# EL PROBLEMA:
Enumera los poetas que el texto seleccionado menciona al hablar de "algunos de los mejores poemas de amor de nuestra historia literaria".

# TEXTO SELECCIONADO:
La literatura mexicana, sobre todo la poesía, tenía
que recuperar su capacidad de expresar verdaderamente, de –en palabras
poco frecuentadas por la actual crítica– ser sincera. De ahí la
consciente cursilería de algunos momentos de Fuego de pobres,
de allí también el anhelo más de pertenencia que de permanencia (se lo
habían acabado los Contemporáneos) que tiene su poesía. ¿Pertenencia a
qué? A la poesía misma. Era una aspiración estética, como se usa la
expresión cuando se dice una aspiración social.
En esa generación, el amor es una constante
subrayada y se escriben algunos de los mejores poemas de amor de nuestra
historia literaria –Sabines, Bonifaz, Segovia, Castellanos. No tienen
miedo a ser sentimentales, su contenido existencial es mucho más obvio,
no está resuelto en forma –como en los Contemporáneos– ni en mito
–como en Paz– sino en desgarradura y emoción. El gran éxito entre los
lectores de Sabines y, en menor medida de Bonifaz y Castellanos, se
debe a eso, incluso entre aquellos lectores “que no les gusta la
poesía”. Entre ellos, sin embargo, es Bonifaz el que más –y mejor–
aspira a una consistencia formal. Por eso José Joaquín Blanco puede
hablar, en La crónica de la poesía mexicana, de la herencia de Contemporáneos, de la parte más obvia, de su condición de orfebres.

# DATOS DISPONIBLES:
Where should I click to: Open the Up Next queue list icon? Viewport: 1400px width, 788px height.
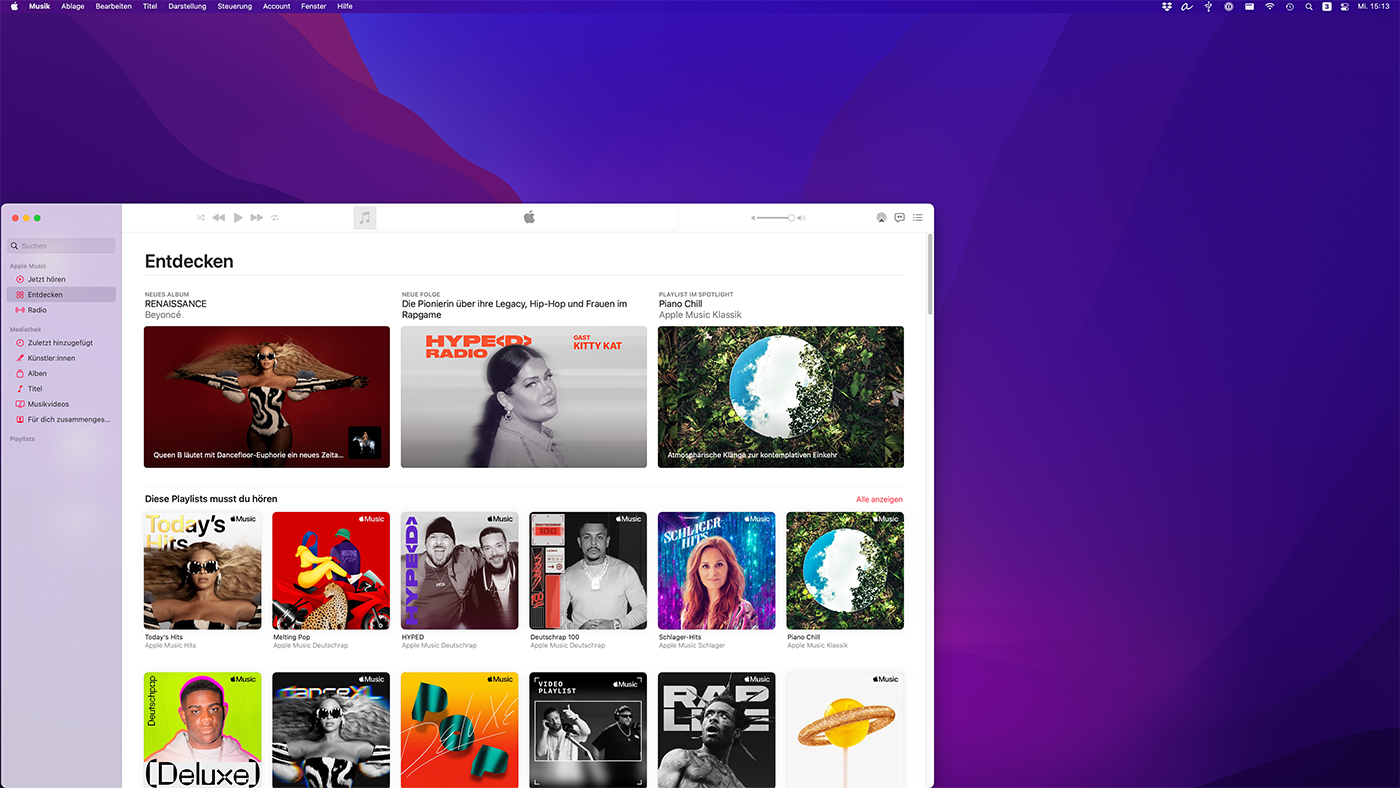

# EJERCICIO RESUELTO:
Sabines, Bonifaz, Segovia, Castellanos